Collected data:
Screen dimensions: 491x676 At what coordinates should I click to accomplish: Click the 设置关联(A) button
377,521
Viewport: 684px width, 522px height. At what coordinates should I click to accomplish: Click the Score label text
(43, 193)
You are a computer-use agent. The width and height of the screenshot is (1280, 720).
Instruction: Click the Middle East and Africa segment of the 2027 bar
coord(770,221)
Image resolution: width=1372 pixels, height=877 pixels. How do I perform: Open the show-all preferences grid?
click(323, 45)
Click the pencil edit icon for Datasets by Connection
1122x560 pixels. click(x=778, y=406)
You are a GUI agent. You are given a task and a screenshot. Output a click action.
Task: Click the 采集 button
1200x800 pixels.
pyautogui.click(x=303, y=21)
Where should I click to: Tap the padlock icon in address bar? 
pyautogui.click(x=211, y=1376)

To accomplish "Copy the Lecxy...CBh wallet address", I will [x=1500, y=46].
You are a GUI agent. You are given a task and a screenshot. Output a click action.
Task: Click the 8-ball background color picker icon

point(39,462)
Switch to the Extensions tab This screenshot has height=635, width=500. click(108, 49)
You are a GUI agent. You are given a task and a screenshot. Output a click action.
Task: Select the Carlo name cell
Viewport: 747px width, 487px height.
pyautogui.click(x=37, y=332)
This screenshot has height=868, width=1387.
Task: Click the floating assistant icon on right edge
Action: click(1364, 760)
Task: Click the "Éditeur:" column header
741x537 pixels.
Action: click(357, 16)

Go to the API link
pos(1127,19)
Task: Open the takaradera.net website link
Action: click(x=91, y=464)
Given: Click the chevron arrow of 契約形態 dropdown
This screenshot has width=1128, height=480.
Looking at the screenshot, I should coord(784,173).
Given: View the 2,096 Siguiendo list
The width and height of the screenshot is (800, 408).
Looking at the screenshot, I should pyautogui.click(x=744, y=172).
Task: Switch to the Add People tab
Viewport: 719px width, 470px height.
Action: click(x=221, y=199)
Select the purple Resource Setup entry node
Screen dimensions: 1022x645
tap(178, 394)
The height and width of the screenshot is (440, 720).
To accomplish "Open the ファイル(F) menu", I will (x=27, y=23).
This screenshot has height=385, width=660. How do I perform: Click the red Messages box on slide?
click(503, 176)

Exercise brief: Look above for the line holding "Image resolution: width=1372". Print it and every line after it, exactly, through the line holding "Task: Switch to the Add People tab".

Task output:
Image resolution: width=1372 pixels, height=877 pixels. How do I perform: Open the show-all preferences grid?
click(323, 45)
Click the pencil edit icon for Datasets by Connection
1122x560 pixels. click(x=778, y=406)
You are a GUI agent. You are given a task and a screenshot. Output a click action.
Task: Click the 采集 button
1200x800 pixels.
pyautogui.click(x=303, y=21)
Where should I click to: Tap the padlock icon in address bar? 
pyautogui.click(x=211, y=1376)

To accomplish "Copy the Lecxy...CBh wallet address", I will [x=1500, y=46].
You are a GUI agent. You are given a task and a screenshot. Output a click action.
Task: Click the 8-ball background color picker icon

point(39,462)
Switch to the Extensions tab This screenshot has height=635, width=500. click(108, 49)
You are a GUI agent. You are given a task and a screenshot. Output a click action.
Task: Select the Carlo name cell
Viewport: 747px width, 487px height.
pyautogui.click(x=37, y=332)
This screenshot has height=868, width=1387.
Task: Click the floating assistant icon on right edge
Action: click(1364, 760)
Task: Click the "Éditeur:" column header
741x537 pixels.
Action: click(357, 16)

Go to the API link
pos(1127,19)
Task: Open the takaradera.net website link
Action: click(x=91, y=464)
Given: Click the chevron arrow of 契約形態 dropdown
This screenshot has width=1128, height=480.
Looking at the screenshot, I should coord(784,173).
Given: View the 2,096 Siguiendo list
The width and height of the screenshot is (800, 408).
Looking at the screenshot, I should pyautogui.click(x=744, y=172).
Task: Switch to the Add People tab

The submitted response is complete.